_EXERCÍCIOS A REALIZAR_
1 > Transcreva a passagem do artigo sobre a uberização do mundo que começa em "Evgeny Morozov" e segue até "e a inovação.".
2 > Com base no artigo sobre a uberização do mundo, responda:
(a) O que Wall Street prega, segundo o autor?
(b) O que a crise financeira mundial deixou em ruínas?
(c) A que forma de financiamento algumas instituições culturais precisaram recorrer?
3 > Retome a redação do artigo sobre a uberização do mundo, dando-lhe continuidade a partir do ponto em que ele termina.

_TRECHO SELECIONADO_
-- -- --
Resistir à uberização do mundo

Ao transformar donos de veículos em choferes eventuais sem nenhuma proteção, o Uber não desperta apenas a fúria de taxistas: seu nome simboliza cada vez mais a ligação entre novas tecnologias e precarização. O sucesso de gigantes do Vale do Silício acompanha uma onda de desregulamentações.

Evgeny Morozov

Fonte: Le Monde Diplomatique Brasil
Data original da publicação: 04/11/2015

Há quase dez anos somos reféns de dois acontecimentos transformadores. O primeiro é a existência de Wall Street; o segundo, do Vale do Silício. Um e outro se completam maravilhosamente no papel do policial bom e do mau: Wall Street prega a penúria e a austeridade; o Vale do Silício exalta a abundância e a inovação.

Primeiro acontecimento transformador: a crise financeira mundial, que culminou no salvamento do sistema bancário, deixou o Estado social em ruínas. Os serviços públicos que sobreviveram aos cortes orçamentários tiveram de aumentar suas tarifas ou se viram obrigados a experimentar novas táticas de sobrevivência. Algumas instituições culturais precisaram então, por falta de alternativa, apelar para a generosidade dos particulares, recorrendo ao financiamento participativo: já que as subvenções públicas desapareceram, elas não tinham outra escolha, entre o populismo de mercado e a morte.
-- -- --
_DADOS FORNECIDOS_

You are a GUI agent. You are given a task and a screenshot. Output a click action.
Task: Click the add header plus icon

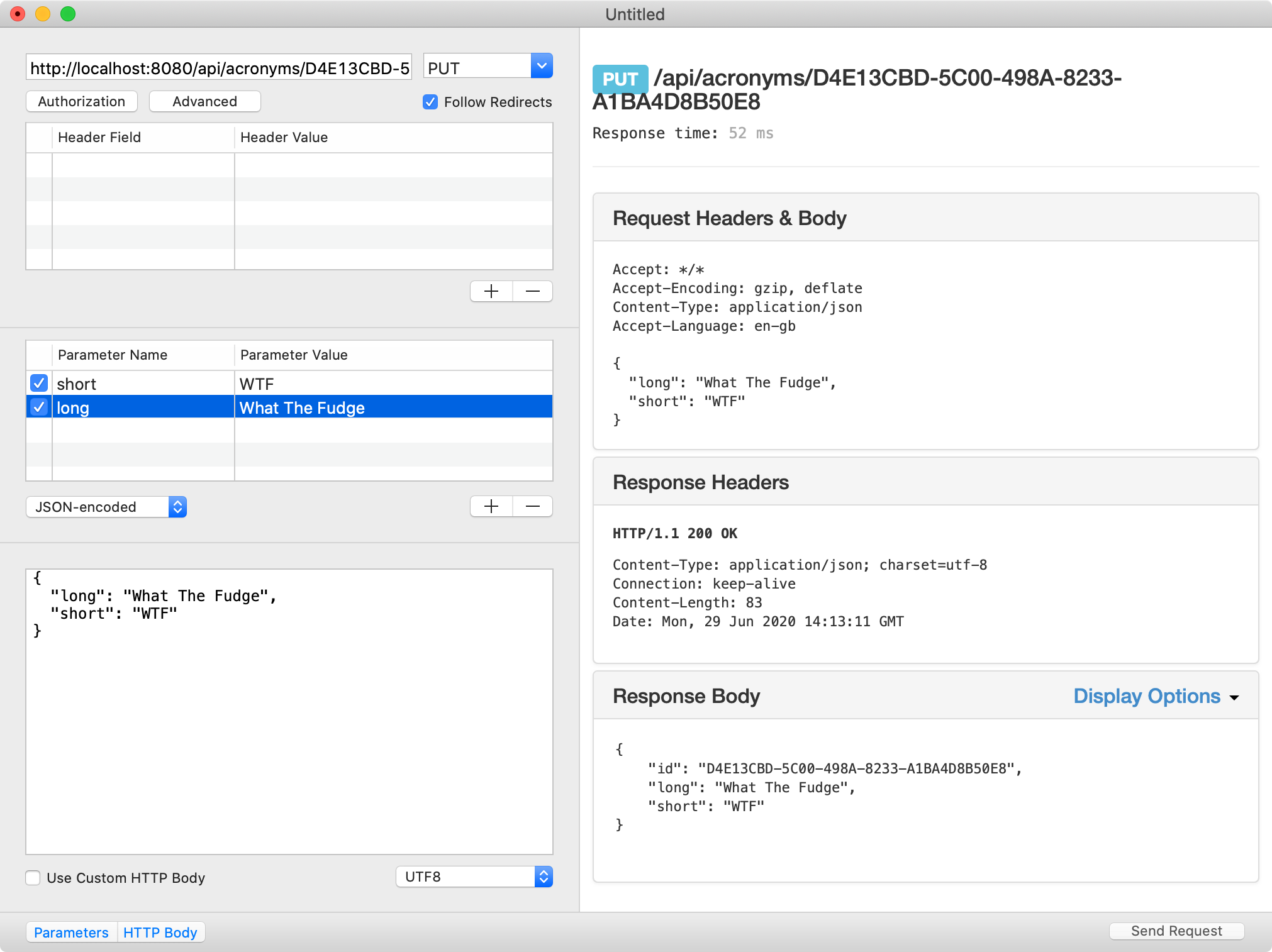(x=491, y=291)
-- -- --
_RESPOSTAS POR EXERCÍCIO_
1 >
Evgeny Morozov

Fonte: Le Monde Diplomatique Brasil
Data original da publicação: 04/11/2015

Há quase dez anos somos reféns de dois acontecimentos transformadores. O primeiro é a existência de Wall Street; o segundo, do Vale do Silício. Um e outro se completam maravilhosamente no papel do policial bom e do mau: Wall Street prega a penúria e a austeridade; o Vale do Silício exalta a abundância e a inovação.

2 >
(a) A penúria e a austeridade.
(b) O Estado social.
(c) Ao financiamento participativo.

3 >
O segundo acontecimento transformador, ao contrário, é muito evidente. No caso, quando se trata de digitalizar e conectar tudo à internet – fenômeno perfeitamente normal, se acreditarmos nos investidores capitalistas –, as instituições devem escolher entre a inovação ou a morte. O Vale do Silício garante que a magia da tecnologia vai naturalmente se infiltrar no menor recanto de nossa vida. Se acreditamos nisso, nos opormos à inovação seria o mesmo que renunciar aos ideais do Iluminismo: os dirigentes do Google e do Facebook, Larry Page e Mark Zuckerberg, seriam os Diderots e Voltaires de nosso tempo.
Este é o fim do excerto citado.